Element and text position data
--- Start ---

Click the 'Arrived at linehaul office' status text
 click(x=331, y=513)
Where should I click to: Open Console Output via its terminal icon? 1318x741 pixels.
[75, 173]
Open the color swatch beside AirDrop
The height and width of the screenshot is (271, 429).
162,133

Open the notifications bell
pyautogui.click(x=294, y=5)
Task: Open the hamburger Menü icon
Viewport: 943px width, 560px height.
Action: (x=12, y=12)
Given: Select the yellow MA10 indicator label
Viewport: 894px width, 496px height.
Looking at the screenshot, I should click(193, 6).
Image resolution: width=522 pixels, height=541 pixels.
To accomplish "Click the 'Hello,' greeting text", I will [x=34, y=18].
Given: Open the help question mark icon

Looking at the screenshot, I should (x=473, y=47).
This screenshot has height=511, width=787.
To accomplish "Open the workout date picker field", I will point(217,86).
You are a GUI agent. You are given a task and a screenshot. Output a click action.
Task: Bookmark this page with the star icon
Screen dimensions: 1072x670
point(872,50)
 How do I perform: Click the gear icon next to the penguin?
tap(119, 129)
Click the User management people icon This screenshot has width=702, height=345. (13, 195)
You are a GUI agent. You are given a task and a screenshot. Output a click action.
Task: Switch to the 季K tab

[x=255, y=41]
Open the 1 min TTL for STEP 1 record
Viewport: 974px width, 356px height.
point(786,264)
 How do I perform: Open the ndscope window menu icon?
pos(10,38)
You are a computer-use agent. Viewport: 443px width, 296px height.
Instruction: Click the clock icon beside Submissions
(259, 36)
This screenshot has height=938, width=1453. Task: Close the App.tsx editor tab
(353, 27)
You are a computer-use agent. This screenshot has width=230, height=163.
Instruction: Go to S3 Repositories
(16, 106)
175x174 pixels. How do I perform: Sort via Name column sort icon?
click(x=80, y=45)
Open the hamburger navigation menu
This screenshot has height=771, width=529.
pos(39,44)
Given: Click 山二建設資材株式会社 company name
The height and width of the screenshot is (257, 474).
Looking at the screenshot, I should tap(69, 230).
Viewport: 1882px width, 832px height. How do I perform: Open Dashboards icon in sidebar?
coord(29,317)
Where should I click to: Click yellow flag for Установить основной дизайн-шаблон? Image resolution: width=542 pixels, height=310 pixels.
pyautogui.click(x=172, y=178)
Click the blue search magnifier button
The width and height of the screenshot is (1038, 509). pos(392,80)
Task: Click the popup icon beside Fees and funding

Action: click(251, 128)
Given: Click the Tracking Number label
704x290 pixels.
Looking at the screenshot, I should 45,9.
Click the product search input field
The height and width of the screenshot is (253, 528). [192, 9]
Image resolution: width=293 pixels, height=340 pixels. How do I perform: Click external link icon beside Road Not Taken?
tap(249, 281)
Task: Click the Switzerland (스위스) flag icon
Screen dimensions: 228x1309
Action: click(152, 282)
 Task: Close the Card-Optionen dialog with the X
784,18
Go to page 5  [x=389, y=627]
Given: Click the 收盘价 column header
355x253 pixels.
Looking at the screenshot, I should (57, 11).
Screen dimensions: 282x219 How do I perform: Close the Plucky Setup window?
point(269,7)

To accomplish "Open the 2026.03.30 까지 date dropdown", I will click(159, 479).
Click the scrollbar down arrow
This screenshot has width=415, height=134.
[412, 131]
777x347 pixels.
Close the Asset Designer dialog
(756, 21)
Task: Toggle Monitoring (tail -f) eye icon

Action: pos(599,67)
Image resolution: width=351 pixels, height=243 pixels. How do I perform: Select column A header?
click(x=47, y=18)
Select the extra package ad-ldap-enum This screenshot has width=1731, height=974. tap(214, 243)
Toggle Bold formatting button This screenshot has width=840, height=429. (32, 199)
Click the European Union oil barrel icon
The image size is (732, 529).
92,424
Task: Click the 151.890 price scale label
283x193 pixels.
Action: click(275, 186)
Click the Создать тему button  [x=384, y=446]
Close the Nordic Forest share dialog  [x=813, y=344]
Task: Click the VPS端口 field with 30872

--- End ---

▶ Work instructions
Find every line in the records above that contains the word "window", and copy each of those lines in full.

▶ Answer to the task
 How do I perform: Open the ndscope window menu icon?
Screen dimensions: 282x219 How do I perform: Close the Plucky Setup window?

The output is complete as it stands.